As May 29 is International Day of UN Peacekeepers, it is an optimal moment to reflect on the work we support by peacekeeping missions, perhaps the best known symbol of the international community's efforts for peace. As the UN has noted today, since the first UN peacekeeping mission was established in 1948, more than 2,990 military, police, and civilian personnel have lost their lives serving in these missions. Certainly we see the challenge today, as missions try to address fresh violence in Syria, Sudan, and the eastern Congo. What is this about?

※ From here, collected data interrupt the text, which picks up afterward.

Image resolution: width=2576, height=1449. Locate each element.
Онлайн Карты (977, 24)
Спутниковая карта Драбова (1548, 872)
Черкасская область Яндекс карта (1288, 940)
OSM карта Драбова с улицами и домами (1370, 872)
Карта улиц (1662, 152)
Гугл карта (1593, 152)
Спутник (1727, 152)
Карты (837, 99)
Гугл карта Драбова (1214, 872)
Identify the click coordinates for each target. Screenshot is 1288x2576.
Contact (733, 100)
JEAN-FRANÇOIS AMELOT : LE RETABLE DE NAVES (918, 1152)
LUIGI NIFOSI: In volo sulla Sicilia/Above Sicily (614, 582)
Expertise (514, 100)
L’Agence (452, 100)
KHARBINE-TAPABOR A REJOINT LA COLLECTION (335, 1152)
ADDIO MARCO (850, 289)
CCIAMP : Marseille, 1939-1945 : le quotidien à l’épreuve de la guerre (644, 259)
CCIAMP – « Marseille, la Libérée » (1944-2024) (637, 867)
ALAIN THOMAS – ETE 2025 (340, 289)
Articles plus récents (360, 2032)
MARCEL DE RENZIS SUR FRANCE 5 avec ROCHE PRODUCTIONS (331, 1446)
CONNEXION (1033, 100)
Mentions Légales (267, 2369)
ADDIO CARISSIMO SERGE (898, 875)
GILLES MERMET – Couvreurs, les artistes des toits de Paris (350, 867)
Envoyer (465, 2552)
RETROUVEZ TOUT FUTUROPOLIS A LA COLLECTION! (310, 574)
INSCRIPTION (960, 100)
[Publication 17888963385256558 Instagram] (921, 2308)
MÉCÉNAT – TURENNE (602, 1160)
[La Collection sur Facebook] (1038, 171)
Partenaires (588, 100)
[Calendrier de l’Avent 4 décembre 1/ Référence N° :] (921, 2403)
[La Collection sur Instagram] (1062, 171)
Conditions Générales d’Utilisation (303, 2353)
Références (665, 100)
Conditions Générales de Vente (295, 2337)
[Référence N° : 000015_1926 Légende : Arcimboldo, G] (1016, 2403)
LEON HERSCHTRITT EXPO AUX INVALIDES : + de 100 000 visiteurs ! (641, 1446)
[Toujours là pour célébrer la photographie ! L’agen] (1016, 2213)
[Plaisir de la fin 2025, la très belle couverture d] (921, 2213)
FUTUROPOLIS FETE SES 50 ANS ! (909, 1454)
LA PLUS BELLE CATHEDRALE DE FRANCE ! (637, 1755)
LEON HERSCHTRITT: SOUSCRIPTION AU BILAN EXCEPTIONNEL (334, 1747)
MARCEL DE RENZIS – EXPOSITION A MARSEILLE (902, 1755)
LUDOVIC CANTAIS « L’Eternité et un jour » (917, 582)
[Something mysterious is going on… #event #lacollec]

Like anyone who has visited some of the more than 100,000 people worldwide who serve in UN missions, I am struck by the effort involved. Civilians, police, and military personnel wake up every morning to try to do their job, whether it's implementing the rule of law in eastern Congo, monitoring violence in Syria, working on disarmament of former fighters in Cote d'Ivoire, or trying to rebuild from rubble in Haiti. With other members of the UN Security Council, we have asked these people from over 100 countries to come to do their best.
When you look at a number of the conflicts around the world, you see that it's a small number of countries -- a very narrow space -- where peacekeepers are sent. There are dozens of countries around the world that suffer at some point from political instability. There are others at war. But peacekeepers go into places in between, where the parties to a political agreement are close enough, and that there is come peace to keep, that they can make a difference. At the same time, the risks are high enough that a UN mission is needed to help support that political process and provide a road to manage a post conflict environment, rather than a renewal of conflict.
So by the nature of the missiosn, it's a risky business. Peacekeeping is fundamentally a gamble, and those who deploy know it. There's enough chance that the political parties will not be meeting at a table, that they can take up arms again or that the support that's provided will be insufficient. But where peacekeeping can succeed, it is one of the best investments to secure peace and political stability.
For that willingness to take a risk, we recognize and thank UN peacekeepers, give them credit for taking on such challenging tasks.